Pixel coordinate grounding data:

+++

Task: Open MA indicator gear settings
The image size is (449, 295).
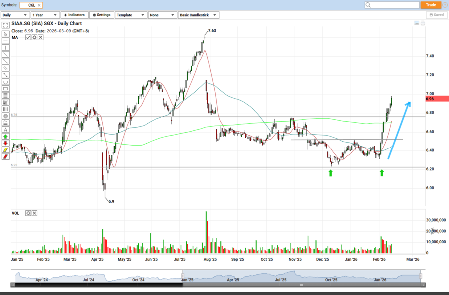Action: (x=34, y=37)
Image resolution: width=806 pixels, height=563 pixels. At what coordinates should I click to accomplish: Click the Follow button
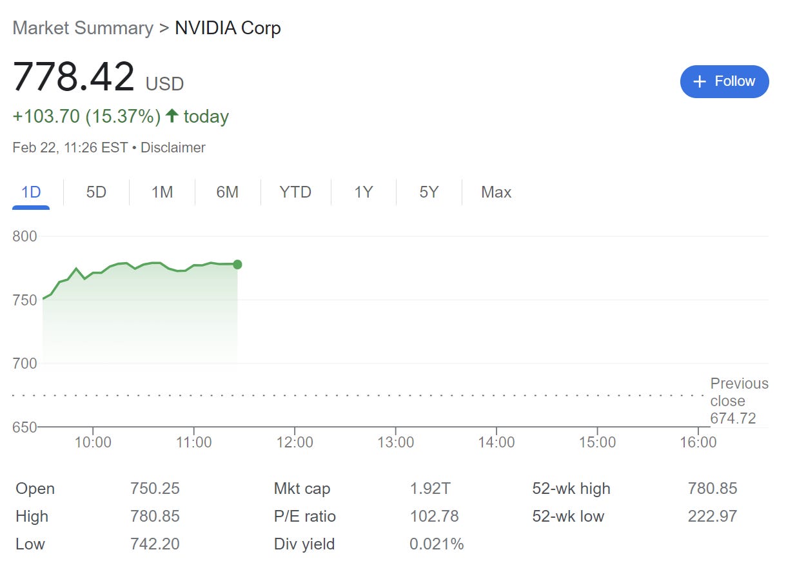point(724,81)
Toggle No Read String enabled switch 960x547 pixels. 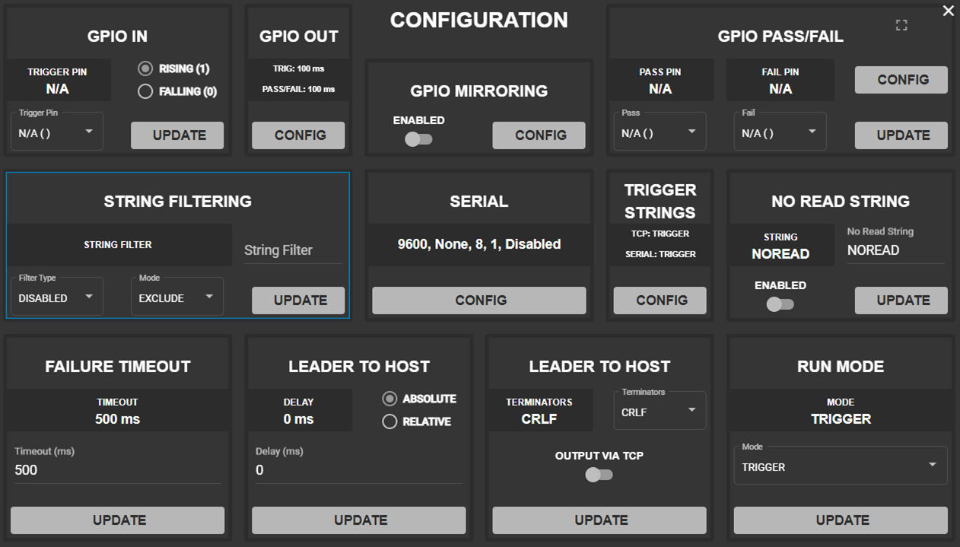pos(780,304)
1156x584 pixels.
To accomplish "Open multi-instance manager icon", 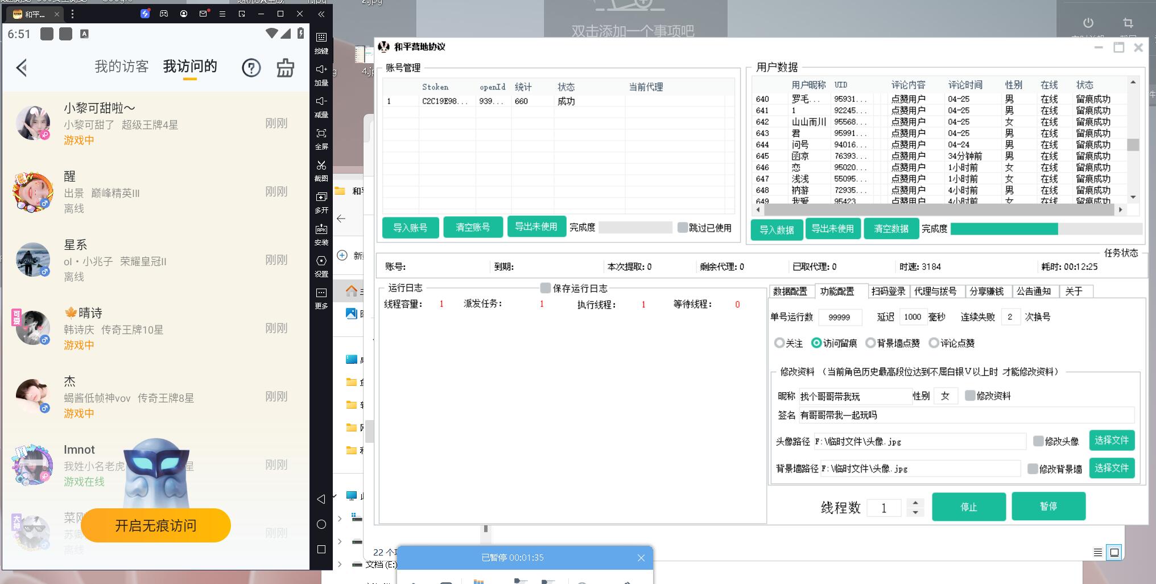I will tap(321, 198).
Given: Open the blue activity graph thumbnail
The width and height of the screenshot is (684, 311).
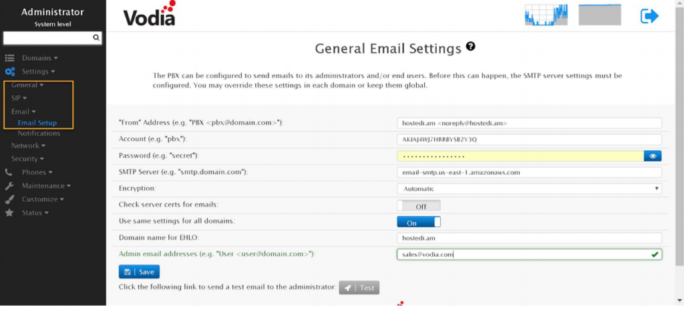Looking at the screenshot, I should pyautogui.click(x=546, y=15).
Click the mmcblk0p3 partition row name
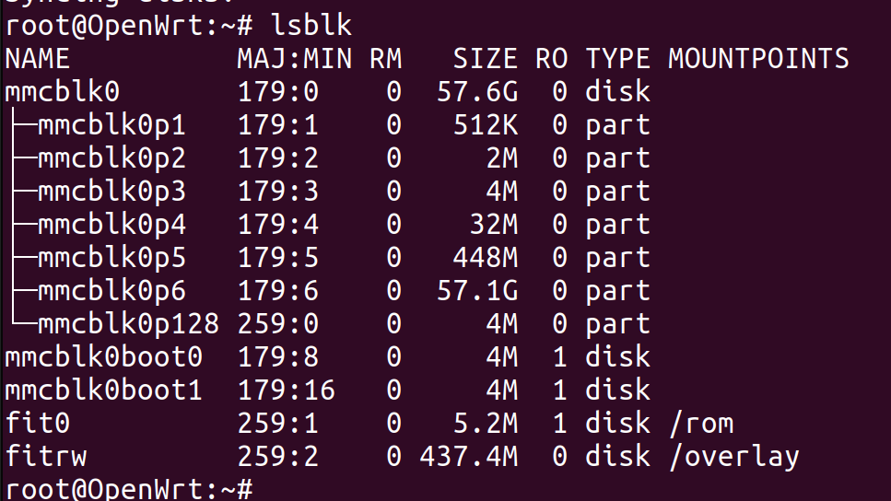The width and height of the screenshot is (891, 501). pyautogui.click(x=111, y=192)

+++

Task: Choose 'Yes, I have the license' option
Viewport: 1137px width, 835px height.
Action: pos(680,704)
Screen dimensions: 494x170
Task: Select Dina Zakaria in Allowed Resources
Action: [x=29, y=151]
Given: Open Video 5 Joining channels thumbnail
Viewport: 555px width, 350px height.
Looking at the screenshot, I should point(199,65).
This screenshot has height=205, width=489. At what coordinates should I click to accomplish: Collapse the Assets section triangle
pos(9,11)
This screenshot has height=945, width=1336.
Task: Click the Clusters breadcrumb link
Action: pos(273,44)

+++

Instructions to follow ->
A single figure must be given: how many lines of the records above include the string "thumbnail".

Written response ->
2